**Tarea pendiente**
Copia sin ningún cambio las filas desde el principio hasta la que contiene "(2195, 83).", esta incluida.

**Registros del conjunto de datos**
- - - - - - -

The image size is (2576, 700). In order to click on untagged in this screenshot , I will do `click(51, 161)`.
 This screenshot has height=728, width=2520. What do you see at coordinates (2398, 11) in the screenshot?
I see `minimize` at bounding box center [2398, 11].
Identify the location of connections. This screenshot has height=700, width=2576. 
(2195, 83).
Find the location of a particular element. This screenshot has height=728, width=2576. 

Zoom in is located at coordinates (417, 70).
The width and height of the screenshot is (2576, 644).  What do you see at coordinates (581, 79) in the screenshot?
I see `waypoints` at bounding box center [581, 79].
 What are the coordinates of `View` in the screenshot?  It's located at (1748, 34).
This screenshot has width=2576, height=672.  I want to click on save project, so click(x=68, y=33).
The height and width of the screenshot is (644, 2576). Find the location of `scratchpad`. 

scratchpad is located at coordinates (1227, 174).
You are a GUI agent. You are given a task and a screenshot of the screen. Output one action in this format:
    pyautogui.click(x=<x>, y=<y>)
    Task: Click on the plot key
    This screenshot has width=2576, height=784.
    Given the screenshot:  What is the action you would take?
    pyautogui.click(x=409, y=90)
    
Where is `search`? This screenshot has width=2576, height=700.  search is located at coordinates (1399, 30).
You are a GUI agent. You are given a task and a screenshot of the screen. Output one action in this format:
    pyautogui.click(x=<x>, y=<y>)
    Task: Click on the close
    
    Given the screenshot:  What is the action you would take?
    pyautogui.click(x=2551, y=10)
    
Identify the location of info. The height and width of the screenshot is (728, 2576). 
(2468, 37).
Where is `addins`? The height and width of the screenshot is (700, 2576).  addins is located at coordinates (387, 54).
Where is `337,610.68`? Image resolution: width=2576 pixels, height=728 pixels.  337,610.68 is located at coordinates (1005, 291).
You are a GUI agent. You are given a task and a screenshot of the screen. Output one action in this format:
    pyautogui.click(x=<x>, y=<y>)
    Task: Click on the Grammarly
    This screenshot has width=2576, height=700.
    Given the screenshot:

- - - - - - -

**Respuesta correcta**
The image size is (2576, 700). In order to click on untagged in this screenshot , I will do `click(51, 161)`.
 This screenshot has height=728, width=2520. What do you see at coordinates (2398, 11) in the screenshot?
I see `minimize` at bounding box center [2398, 11].
Identify the location of connections. This screenshot has height=700, width=2576. 
(2195, 83).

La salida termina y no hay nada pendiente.